**Textauszug:**

□ □ □

Interview: Eine Art XING für die arabische Welt?

Interview

Der Salam Business Club, 2008 in Hamburg gegründet, ist das weltweit erste internetbasierte Geschäftsnetzwerk für die arabische, asiatische und muslimische Welt. medienmilch.de sprach mit dem CEO und Mitbegründer Rias A. Sherzad über Inhalte, Geschäftsmodell und den Einfluss der aktuellen politischen Situation in den arabischen Ländern auf den Online-Business-Club:

Herr Sherzad, Sie sind Chef des Salam Business Clubs. Ist das eine Art XING für die arabische Welt?  

Rias A. Sherzad:
Man könnte es so nennen, allerdings sehen wir den eigentlichen Vorteil des Businessnetworkings nicht im C2C-Bereich, sondern im B2C2B. Online-Adressbücher und Foren gibt es genug, das eigentliche Potenzial - auch in wirtschaftlicher Hinsicht - steckt aber in den Unternehmen und nicht allein in deren Angestellten. Hier wird sich zukünftig bei SALAMBC einiges entwickeln.  

Was sind die konkreten Inhalte/Angebote des Salam Business Clubs?

□ □ □

**Inhalt des Datensatzes:**
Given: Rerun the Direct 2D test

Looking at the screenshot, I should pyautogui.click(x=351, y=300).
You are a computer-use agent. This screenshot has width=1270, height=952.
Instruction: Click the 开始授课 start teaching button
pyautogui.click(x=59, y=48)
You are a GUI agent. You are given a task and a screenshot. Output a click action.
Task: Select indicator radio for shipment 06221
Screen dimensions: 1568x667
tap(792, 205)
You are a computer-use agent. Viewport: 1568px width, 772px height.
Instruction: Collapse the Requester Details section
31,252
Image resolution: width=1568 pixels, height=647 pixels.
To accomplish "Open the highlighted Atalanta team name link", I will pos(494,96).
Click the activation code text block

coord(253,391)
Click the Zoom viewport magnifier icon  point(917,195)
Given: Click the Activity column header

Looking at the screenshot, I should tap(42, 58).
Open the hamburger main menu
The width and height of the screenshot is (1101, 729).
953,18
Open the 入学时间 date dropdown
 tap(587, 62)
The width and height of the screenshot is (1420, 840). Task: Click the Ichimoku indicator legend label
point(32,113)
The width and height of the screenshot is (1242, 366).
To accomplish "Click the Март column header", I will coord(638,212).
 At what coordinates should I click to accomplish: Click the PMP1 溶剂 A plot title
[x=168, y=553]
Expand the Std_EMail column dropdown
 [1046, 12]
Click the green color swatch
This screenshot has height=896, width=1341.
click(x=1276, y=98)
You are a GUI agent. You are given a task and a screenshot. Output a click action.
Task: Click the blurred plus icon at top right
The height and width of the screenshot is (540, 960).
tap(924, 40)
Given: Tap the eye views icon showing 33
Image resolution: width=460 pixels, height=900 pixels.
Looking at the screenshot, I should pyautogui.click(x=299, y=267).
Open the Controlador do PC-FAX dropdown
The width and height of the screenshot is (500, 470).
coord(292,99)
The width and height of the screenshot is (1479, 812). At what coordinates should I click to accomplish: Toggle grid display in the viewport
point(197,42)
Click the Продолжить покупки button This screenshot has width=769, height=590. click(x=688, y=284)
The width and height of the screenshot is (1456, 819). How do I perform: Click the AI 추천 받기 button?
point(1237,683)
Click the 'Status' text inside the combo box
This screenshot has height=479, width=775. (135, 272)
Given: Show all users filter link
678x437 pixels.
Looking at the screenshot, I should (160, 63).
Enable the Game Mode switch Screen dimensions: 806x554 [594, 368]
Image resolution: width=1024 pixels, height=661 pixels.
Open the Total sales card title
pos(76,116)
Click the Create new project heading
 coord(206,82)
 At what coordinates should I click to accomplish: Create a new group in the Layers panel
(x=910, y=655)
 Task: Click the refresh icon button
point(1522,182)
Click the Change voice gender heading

□ □ □

**Die Aufgabe:** Das Interview über den Salam Business Club ist im Anschluss an die zuletzt gestellte Frage weiterzuschreiben.

**Antwort zur Aufgabe:**
Rias A. Sherzad:
Zum einen sind es natürlich Grundfunktionalitäten zum Austausch der Mitglieder untereinander, zum zweiten aber auch der Fokus den wir auf islamkonforme Geschäftshandlungen setzen. Konkret bedeutet das, dass wir keine Aktivitäten auf der Plattform sehen möchten, die mit der Waffenindustrie, Pornographie oder Glücksspiel zu tun haben. Auch Zinsgeschäfte, die es in der arabischen Welt zwar gibt, möchten wir nicht fördern oder erlauben. Ein Großteil der Mitglieder ist mit dem Hintergrund in die Plattform gekommen, sein geschäftliches Handeln in Einklang mit seinen religiösen Überzeugungen zu bringen. Wenn man sich die einschlägigen Nachrichten über den Bereich des Islamic Finance ansieht und versteht, wie diese die Wirtschaftskrise(n) überlebt haben und sogar mit einem Plus daraus hervorgegangen sind kann man leichter diese von ethischen Überlegungen getriebene Denkweise nachvollziehen. Der Aufbau dieses Grundverständnisses von SALAMBC war der erste Schritt, jetzt geht es für uns daran, den Wert der Mitgliedschaft zu steigern, indem über den reinen Kontaktaustausch hinaus Mehrwert in Form von Empfehlungen, Businessgenerierung etc. geschaffen wird. Die ersten Dienstleistungen dazu wollen wir im Sommer diesen Jahres vorstellen.  

Wie haben sich die Nutzer- und Wachstumszahlen seit 2010 und seit Beginn 2011 entwickelt?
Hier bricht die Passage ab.